The call analysis server 10 acquires call data (S30). In the first embodiment, the call analysis server 10 acquires call data to be analyzed from a plurality of call data stored in the file server 9.

　通話分析サーバ１０は、（Ｓ３０）で取得された通話データに含まれる顧客の音声データに対して音声認識処理を行う（Ｓ３１）。これにより、通話分析サーバ１０は、顧客の音声テキストデータ及び発声時間データを取得する。顧客の音声テキストデータは、単語（品詞）ごとにそれぞれ区分けされている。また、発声時間データには、単語毎又は各発話区間に相当する単語列毎の発声時間データが含まれる。 The call analysis server 10 performs voice recognition processing on the customer voice data included in the call data acquired in (S30) (S31). Thereby, the call analysis server 10 acquires the customer's voice text data and utterance time data. The customer's voice text data is divided for each word (part of speech). The utterance time data includes utterance time data for each word or for each word string corresponding to each utterance section.

　通話分析サーバ１０は、（Ｓ３０）で取得された通話データに含まれる切断時間データ、及び、（Ｓ３１）で取得された発声時間データに基づいて、対象通話のクロージング区間を検出する（Ｓ３２）。例えば、通話分析サーバ１０は、切断時間データにより示される通話切断時間から所定時間遡った時点を、クロージング区間の始端時間に決定する。他の例としては、通話分析サーバ１０は、当該通話切断時間から、顧客の所定数分の発話区間の始端時間を、クロージング区間の始端時間に決定する。通話分析サーバ１０は、検出されたクロージング区間の始端時間及び終端時間を示すクロージング区間データを生成する。 The call analysis server 10 detects the closing section of the target call based on the disconnection time data included in the call data acquired in (S30) and the utterance time data acquired in (S31) (S32). For example, the call analysis server 10 determines a time point that is a predetermined time back from the call disconnection time indicated by the disconnection time data as the start time of the closing section.
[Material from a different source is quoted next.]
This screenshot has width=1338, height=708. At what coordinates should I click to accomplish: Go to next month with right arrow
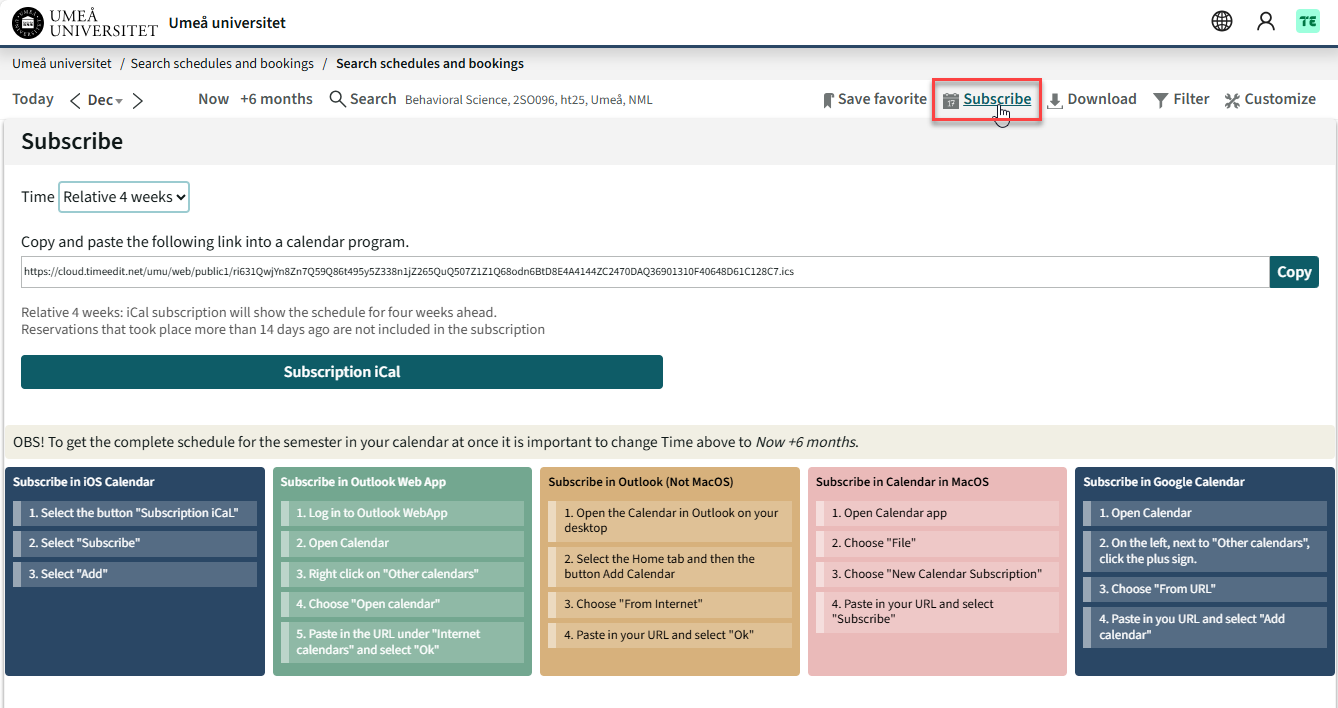(x=138, y=100)

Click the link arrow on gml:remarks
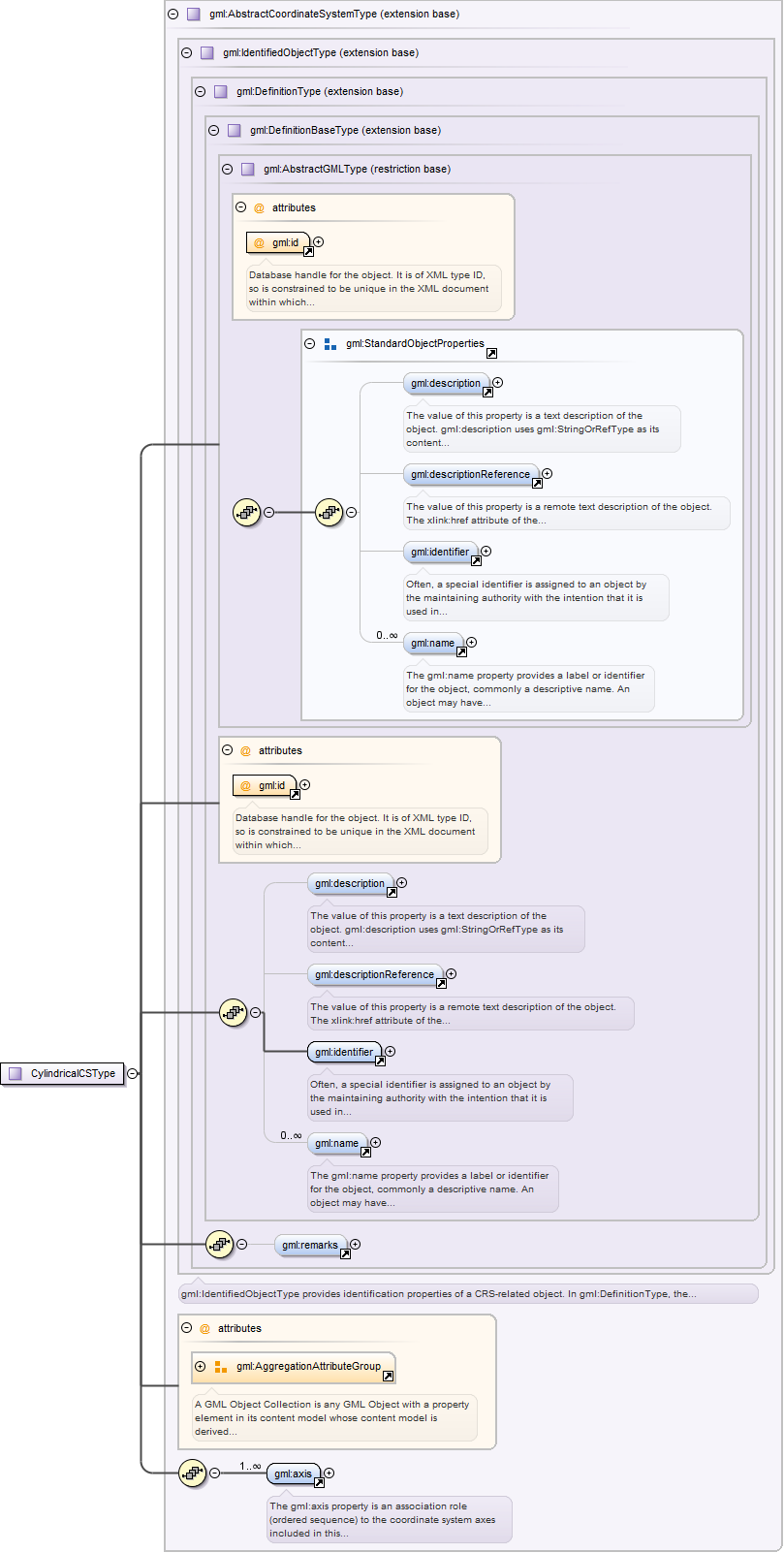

As another example, the call analysis server 10 determines the start time of the utterance section for a predetermined number of customers as the start time of the closing section from the call disconnection time. The call analysis server 10 generates closing section data indicating the start time and the end time of the detected closing section.

　通話分析サーバ１０は、（Ｓ３１）で取得された顧客の音声テキストデータの中から、（Ｓ３２）で生成されたクロージング区間データで示される時間範囲内の発声時間に対応する音声テキストデータを抽出し、この抽出された音声テキストデータの中から、特定表現データとしてのお礼表現データを検出する（Ｓ３３）。この検出に伴い、通話分析サーバ１０は、お礼表現データの検出数をカウントする（Ｓ３４）。 The call analysis server 10 extracts voice text data corresponding to the utterance time within the time range indicated by the closing section data generated in (S32) from the customer voice text data acquired in (S31). From the extracted speech text data, thank-you expression data as specific expression data is detected (S33). With this detection, the call analysis server 10 counts the number of thank-you expression data detected (S34).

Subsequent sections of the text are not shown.